The idea of making dinner every single night is terrifying. I don’t know how parents do it, I mean three meals a day for 1+ kids. Everyday. Single. Day. Somedays I can barely remember to feed myself! I know, surprising coming from a food blogger. But I do remember to feed Sophie (my dog), but dumping a scoop of dry dog food into a bowl doesn’t require much effort, or planning.

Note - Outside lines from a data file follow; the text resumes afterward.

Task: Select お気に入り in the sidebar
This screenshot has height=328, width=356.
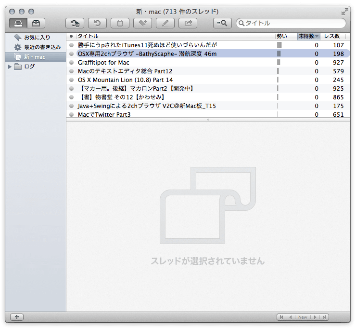Action: point(37,37)
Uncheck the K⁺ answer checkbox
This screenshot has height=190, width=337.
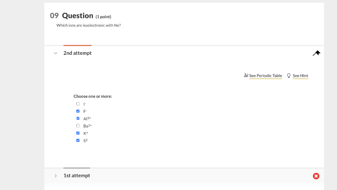pyautogui.click(x=78, y=133)
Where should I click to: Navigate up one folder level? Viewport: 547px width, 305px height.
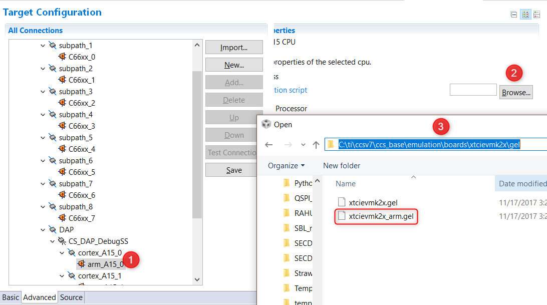click(x=316, y=145)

This Roasted Red Pepper and Olive Pasta recipe is kind of a cheater dinner because it’s so easy, it practically takes as much effort to put together as dumping the dog food into the bowl. Except instead of dog food, it’s fresh, healthy veggies (red peppers!) and instead of a dog bowl, it’s a hot oven. And then this healthy veggie mixture roasts together and gets sweet and yummy and then you add cooked pasta (whole wheat, please) and cooked chicken and you have a meal. You’ve got your vegetables, whole grains and protein, add some dairy somewhere in the meal and you’ve got all your food groups covered. With just a little chopping, stirring and draining. Easy peasy.
A simple pasta sauce highlighting Mediterranean flavours and using leftover chicken!
- 2 red peppers, sliced into thin 1 inch long strips
- 1 cup halved pitted kalamata olives
- 6 garlic cloves, diced
- 5 tbsp olive oil
- 4 cups chopped leftover cooked chicken (poached, roasted, rotisserie etc.)
- salt & pepper to taste
- 1 package of whole wheat penne pasta, cooked according to package directions
- Preheat oven to 400F degrees.
- Toss red pepper, olives and garlic with olive oil.
- Dump into a roasting pan and roast in the oven for 15 minutes.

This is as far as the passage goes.